> _引用文_:
---
評云此は一句一言を截りとり妄義を搆ふるなり、(中略)察する処三業の後意業運想などおこりて、機辺の受け前を己れが妄情穿鑿して御裁断ありしより機辺に領解を語れば自力なりと、偏へに心へて、如是妄説を成す、全く他の無相離念に同じ何ぞかかる安心あるべきや、殊に毫善師は此機の上に保つ処の仏智をつのりとせんほか如何でか凡夫往生の得分あるべきとの玉へり、已に此機の上に保つとあれば機辺に領得すべし、領解文には往生一定御助け治定と存じとある、存は亡に対して心内にあることなり、仏智を凡心に領受したる処なり。此御文にはしばしばこころえよとの玉ふ。何ぞ機受決定を排却せんや、(中略)御助けは一定往生治定と存ずと云ふ往生安堵の思ひに住するをこそ決定心を得たる人と云べし、この決定を排却するときは生涯不決定を以て安心とするや、若決定不決定を機受に求めずと云はば十劫秘事なり。(南渓(一七九○ー一八七三)『新二十邪義批評』< 『六条学報』第二十二、1903刊>)
---
> _提供記録_:

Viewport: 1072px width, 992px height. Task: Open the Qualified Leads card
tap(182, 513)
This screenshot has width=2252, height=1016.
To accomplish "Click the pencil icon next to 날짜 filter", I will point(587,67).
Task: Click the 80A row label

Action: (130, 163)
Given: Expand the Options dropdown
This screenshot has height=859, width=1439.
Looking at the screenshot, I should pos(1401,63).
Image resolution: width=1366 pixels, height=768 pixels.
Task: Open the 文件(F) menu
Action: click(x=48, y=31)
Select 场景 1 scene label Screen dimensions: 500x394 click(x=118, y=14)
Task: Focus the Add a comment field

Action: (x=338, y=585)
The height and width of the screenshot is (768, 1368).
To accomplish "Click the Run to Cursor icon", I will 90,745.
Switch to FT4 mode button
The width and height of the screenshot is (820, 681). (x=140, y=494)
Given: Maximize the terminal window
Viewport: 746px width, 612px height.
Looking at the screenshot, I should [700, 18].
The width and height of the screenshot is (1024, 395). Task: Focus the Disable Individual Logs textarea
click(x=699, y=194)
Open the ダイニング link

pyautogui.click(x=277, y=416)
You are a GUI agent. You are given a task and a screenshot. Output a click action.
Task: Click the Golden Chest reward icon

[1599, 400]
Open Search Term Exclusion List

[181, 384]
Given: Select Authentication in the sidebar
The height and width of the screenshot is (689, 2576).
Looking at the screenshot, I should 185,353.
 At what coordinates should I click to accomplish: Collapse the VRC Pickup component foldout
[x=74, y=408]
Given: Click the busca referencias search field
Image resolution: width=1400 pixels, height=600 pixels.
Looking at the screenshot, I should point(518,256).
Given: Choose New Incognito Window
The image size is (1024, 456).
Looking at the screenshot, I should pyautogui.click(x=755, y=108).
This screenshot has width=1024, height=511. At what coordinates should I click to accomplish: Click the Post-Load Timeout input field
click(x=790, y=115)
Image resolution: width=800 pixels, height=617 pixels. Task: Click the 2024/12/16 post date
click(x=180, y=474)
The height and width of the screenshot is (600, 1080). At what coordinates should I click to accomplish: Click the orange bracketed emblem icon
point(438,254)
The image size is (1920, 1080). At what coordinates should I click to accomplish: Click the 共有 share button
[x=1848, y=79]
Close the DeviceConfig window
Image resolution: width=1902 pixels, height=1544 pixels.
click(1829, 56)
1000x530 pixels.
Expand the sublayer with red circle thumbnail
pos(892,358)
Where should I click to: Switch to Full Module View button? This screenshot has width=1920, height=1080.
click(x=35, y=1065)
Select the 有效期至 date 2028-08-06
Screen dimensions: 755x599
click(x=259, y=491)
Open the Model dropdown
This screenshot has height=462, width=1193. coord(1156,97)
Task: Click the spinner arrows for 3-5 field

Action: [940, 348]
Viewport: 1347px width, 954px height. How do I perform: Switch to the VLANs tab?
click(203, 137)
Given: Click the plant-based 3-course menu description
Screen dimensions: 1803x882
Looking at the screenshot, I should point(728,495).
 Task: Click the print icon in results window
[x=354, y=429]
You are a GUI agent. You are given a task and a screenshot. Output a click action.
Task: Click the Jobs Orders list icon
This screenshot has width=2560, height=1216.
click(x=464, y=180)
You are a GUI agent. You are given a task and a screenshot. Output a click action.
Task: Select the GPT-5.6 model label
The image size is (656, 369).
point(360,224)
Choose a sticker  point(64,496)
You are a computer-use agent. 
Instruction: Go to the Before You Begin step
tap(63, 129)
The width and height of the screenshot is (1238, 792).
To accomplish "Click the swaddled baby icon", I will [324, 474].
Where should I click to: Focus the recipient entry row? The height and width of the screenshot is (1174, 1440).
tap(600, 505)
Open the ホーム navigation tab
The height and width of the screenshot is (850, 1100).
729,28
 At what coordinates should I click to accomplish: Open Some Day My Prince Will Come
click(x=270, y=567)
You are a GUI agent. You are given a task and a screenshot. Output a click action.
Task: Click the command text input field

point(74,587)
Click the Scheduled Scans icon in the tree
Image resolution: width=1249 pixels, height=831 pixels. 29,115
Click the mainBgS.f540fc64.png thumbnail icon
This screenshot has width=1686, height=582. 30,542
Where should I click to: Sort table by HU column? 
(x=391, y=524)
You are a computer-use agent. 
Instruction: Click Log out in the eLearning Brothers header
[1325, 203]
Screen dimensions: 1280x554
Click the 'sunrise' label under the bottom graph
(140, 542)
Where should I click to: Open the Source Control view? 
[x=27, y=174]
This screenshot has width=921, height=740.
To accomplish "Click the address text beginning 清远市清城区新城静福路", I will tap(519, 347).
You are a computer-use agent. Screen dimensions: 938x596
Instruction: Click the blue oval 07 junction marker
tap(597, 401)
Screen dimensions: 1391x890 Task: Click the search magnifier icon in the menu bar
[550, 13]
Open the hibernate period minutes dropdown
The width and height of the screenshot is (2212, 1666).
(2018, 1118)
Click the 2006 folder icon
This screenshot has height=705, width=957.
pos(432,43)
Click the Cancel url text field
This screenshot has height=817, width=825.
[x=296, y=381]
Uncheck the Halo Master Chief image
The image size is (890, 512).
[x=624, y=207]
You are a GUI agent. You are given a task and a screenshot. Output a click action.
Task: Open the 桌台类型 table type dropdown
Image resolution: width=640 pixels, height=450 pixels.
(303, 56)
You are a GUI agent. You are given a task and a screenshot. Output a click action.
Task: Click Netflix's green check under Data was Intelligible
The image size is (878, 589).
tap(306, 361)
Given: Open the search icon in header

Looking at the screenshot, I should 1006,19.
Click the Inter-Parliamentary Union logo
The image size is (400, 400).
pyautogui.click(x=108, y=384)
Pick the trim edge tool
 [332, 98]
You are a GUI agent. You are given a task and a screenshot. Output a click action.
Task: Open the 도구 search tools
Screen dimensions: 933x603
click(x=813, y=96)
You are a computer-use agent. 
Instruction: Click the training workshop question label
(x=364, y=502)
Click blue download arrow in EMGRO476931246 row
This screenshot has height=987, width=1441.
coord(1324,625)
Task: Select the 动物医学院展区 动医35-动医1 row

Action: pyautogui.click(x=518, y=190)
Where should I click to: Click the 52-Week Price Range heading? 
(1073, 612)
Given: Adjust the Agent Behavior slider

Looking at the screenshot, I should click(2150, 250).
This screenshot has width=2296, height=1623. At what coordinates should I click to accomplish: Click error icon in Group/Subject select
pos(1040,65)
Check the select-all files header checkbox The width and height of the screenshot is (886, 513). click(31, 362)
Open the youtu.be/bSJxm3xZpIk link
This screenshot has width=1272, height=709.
---
> _課題一覧_:
• 1. 機受決定を論じた引用文では、「存」という字はどのような意味だと説明されていますか？
• 2. 機受決定を論じた引用文を、最後の文の後から書き継いでください。
これらの記録は引用文とは関係がありません。

> _回答一覧_:
• 1. 亡に対して心内にあることだと説明されています。

• 2.
三、真宗の肝要ただこのたのむ一念なる故に。 若し之無き者は真宗の徒に非ず。然りと雖も之に就て記憶不記憶を論ずることは。 理無し文なし益なし。云何が理なし。夫れたのむとは他力信心なり。その正不を督んと欲せば。宜しく現前の心相云何と問うべし。如何ぞその過去について記憶不記憶を論ずるの理あらん。(中略)六字の全体を心得たる。信の一念が即ち行者帰命の一念なり。何ぞ此中に就て。これが我が曾て手弁の帰命願にてありしと。 取わけて記不記を論ずるの理あらんや。 相続の故に彼の一度限に異なり。執者は帰命を僻解して。自力所作の祈願とおもふ。故に一度とり行ふを以て一念とす。 自力の一念は水に画くが如くなれば。往生の大事望めて極めて不安心なり。故に勉めて記憶を責む。又一度限の事ゆへ。 記不記といはるべきことなり。今は他力信心決定の初念を。たのむ一念と名るゆへに。この一念臨終まで通りて。由若金剛。初後不二にして。初一念のとき。已に相続心の名を得。常に自ら現前して少しも改むことなし。白道百歩唯乗彼願力之道耳。何ぞ記不記の論を容んや。故にいくたびもただ現前の信相に就て。如実不如実を督すのみ。過ぎ去る已曾の事業に就て。記不記を論ずるは。他力真宗の安心於ては絶て無きことなり。(大瀛『横超直道金剛錍』中)。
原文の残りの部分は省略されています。